Non-Abelian transport distinguishes three usually equivalent notions of entropy production

TL;DR

This paper extends the concept of entropy production to quantum systems with noncommuting conserved charges, revealing that noncommutation breaks the equivalence of common entropy formulas and introduces uniquely quantum effects.

Contribution

It generalizes three standard entropy production formulas to noncommuting charges and demonstrates their non-equivalence and quantum-specific implications.

Findings

Noncommutation breaks the equivalence of entropy formulas.

Entropy production can become nonreal, indicating quantum contextuality.

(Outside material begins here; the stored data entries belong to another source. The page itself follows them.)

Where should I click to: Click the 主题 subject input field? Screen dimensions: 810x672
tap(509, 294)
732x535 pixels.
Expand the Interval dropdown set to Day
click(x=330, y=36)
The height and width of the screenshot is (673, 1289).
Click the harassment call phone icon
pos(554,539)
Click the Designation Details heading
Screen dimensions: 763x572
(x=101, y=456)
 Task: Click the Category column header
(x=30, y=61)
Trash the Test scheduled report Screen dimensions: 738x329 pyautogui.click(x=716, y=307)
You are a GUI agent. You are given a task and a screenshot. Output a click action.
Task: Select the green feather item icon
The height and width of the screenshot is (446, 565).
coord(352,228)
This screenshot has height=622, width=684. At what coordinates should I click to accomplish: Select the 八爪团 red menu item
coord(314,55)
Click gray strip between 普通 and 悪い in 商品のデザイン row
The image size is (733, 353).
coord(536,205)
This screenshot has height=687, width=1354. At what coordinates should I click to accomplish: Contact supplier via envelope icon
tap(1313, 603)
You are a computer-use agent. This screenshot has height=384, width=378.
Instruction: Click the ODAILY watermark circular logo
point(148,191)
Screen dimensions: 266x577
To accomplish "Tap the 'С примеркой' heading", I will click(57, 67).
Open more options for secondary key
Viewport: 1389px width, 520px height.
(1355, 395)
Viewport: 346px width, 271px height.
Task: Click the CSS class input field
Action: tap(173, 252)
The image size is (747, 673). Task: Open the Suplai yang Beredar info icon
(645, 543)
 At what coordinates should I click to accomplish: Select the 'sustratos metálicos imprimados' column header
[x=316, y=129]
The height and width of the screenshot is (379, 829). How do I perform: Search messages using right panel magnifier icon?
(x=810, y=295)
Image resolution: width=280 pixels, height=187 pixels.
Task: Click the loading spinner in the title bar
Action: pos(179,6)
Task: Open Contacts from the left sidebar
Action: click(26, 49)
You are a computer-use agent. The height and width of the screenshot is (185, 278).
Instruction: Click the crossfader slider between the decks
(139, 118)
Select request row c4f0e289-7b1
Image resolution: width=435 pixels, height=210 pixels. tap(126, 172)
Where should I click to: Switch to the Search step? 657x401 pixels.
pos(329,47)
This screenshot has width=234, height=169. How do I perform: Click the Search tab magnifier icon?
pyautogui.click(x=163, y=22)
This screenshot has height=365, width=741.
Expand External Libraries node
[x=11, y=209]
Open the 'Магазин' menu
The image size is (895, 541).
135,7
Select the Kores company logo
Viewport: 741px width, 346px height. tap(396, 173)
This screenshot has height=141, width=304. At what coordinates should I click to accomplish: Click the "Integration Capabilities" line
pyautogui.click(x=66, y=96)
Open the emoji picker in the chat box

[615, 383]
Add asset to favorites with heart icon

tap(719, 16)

The work extends stochastic thermodynamics to quantum charges.

Abstract

We extend entropy production to a deeply quantum regime involving noncommuting conserved quantities. Consider a unitary transporting conserved quantities ("charges") between two systems initialized in thermal states. Three common formulae model the entropy produced. They respectively cast entropy as an extensive thermodynamic variable, as an information-theoretic uncertainty measure, and as a quantifier of irreversibility. Often, the charges are assumed to commute with each other (e.g., energy and particle number). Yet quantum charges can fail to commute. Noncommutation invites generalizations, which we posit and justify, of the three formulae. Charges' noncommutation, we find, breaks the formulae's equivalence. Furthermore, different formulae quantify different physical effects of charges' noncommutation on entropy production. For instance, entropy production can signal contextuality - true nonclassicality - by becoming nonreal. This work opens up stochastic thermodynamics to noncommuting - and so particularly quantum - charges.